Emelyne – Stage Erasmus + VET à Séville.

Je m’appelle Emelyne et j’ai 29 ans. Cette année, je suis partie 6 mois en stage de mobilité (VET) au sein du centre d’accueil pour réfugiés (CAR) de Sevilla en Espagne.

De formation assistante sociale, je me suis au fil de mes différentes expériences personnelles et professionnelles, découvert une passion pour l’interculturalité et le phénomène migratoire, je ressentais une curiosité sur la façon dont les choses se passent ailleurs, en particulier aux portes de l’Europe. L’année dernière, j’ai à cette fin réalisé un SVE en Sicile alors principale porte d’entrée vers l’Europe avec la Grèce. Pourtant bien que très positive sur le plan social et personnel, cette expérience s’est révélée un peu frustrante au niveau professionnel. En effet, ayant des missions générales de volontariat pas directement en relation avec mes intérêts professionnels ou au contact des personnes, je ne me suis pas toujours sentie très utile.

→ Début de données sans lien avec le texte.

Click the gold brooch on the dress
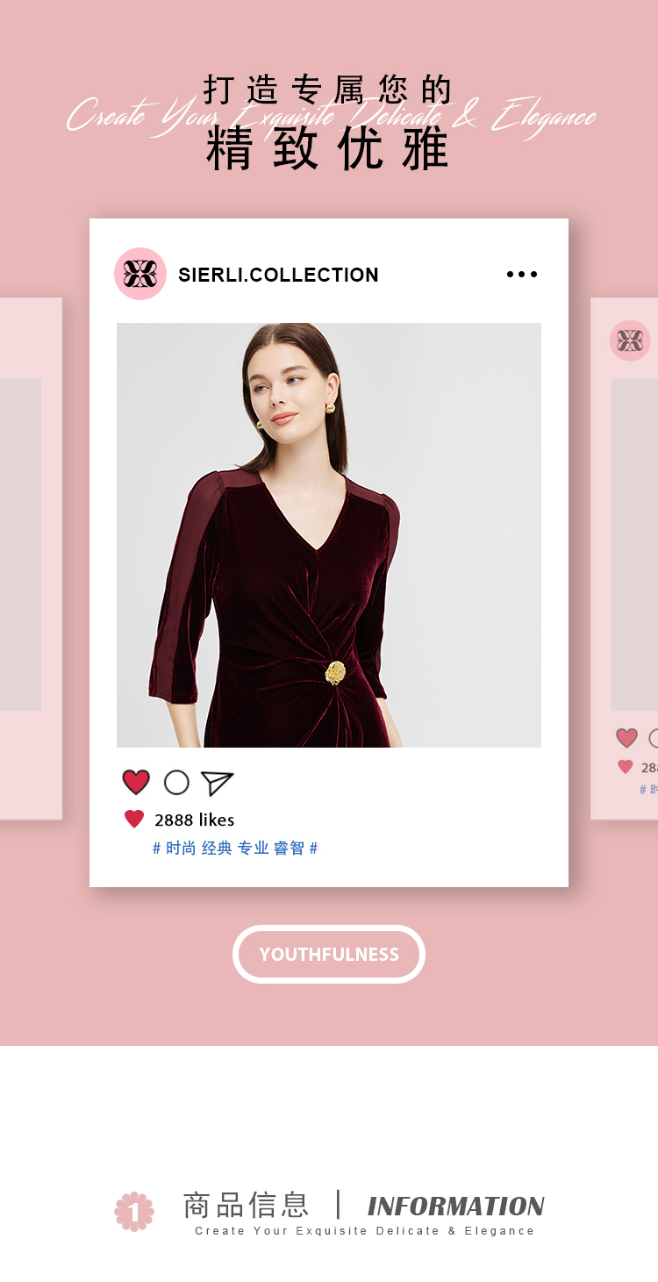658x1282 pixels. (x=335, y=673)
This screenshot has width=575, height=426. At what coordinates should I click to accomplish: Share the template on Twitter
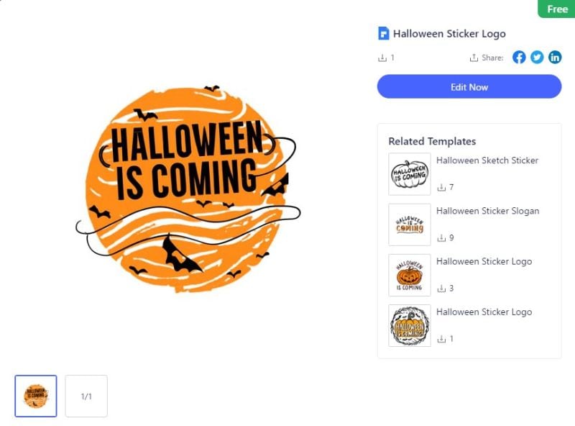pos(537,58)
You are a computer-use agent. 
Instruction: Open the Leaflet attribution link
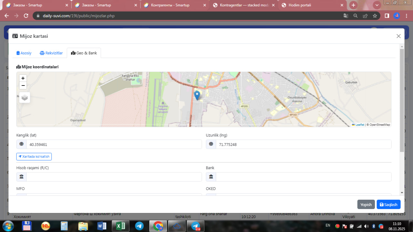pyautogui.click(x=359, y=125)
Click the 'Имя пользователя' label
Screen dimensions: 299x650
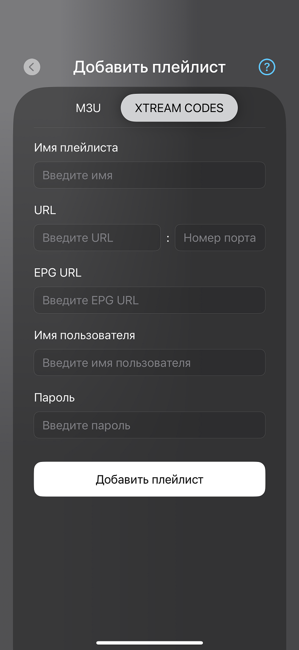pyautogui.click(x=85, y=335)
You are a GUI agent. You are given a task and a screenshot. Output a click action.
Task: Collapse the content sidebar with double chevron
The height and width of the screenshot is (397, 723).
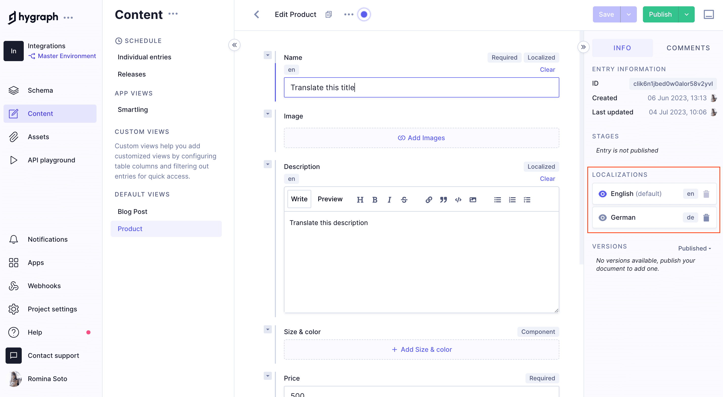coord(234,45)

Cette année, j’ai donc décidé de repartir cette fois-ci en stage professionnel et en ayant exclusivement des missions de travailleuse sociale. Le CAR de Sevilla est un centre d’hébergement et d’accompagnement pour demandeurs d’asile primo-arrivants pour une période comprise entre 6 et 9 mois selon leur degré de vulnérabilité. Les pays davantage représentés au sein de la structure étant le Vénézuela, la Syrie, l’Ukraine mais également plusieurs pays d’Afrique. Les résidents du centre bénéficient d’une aide à l’hébergement et la nourriture mais également de cours d’espagnols, d’un accompagnement social, psychologique, médical, d’une aide à la formation et à terme d’une aide à la recherche d’emploi.

Lors de ce stage, j’ai travaillé directement en relation avec l’assistante sociale de la structure réalisant certains entretiens et l’assistant lors des ateliers d’information collective relatifs aux droits et au contexte culturel. J’ai également pu réaliser beaucoup d’accompagnements extérieurs, en étant aussi chargée de certaines relations partenariales notamment avec « el banco del tiempo » (la banque du temps), association permettant aux personnes inscrites d’échanger des services entre elles sous forme d’heures de bénévolat (type réseau SEL en France). Cela peut donc leur permettre de tisser du lien avec des personnes locales, de retrouver une confiance en soi et un sentiment d’utilité grâce au partage de savoirs et savoir-faire. C’est tout à fait le genre d’initiatives que je voudrais réussir à reproduire lors de mes expériences futures. Je suis également intervenue dans des écoles avec d’autres membres de l’équipe pour sensibiliser aux droits des réfugiés et aux différents conflits à travers le monde.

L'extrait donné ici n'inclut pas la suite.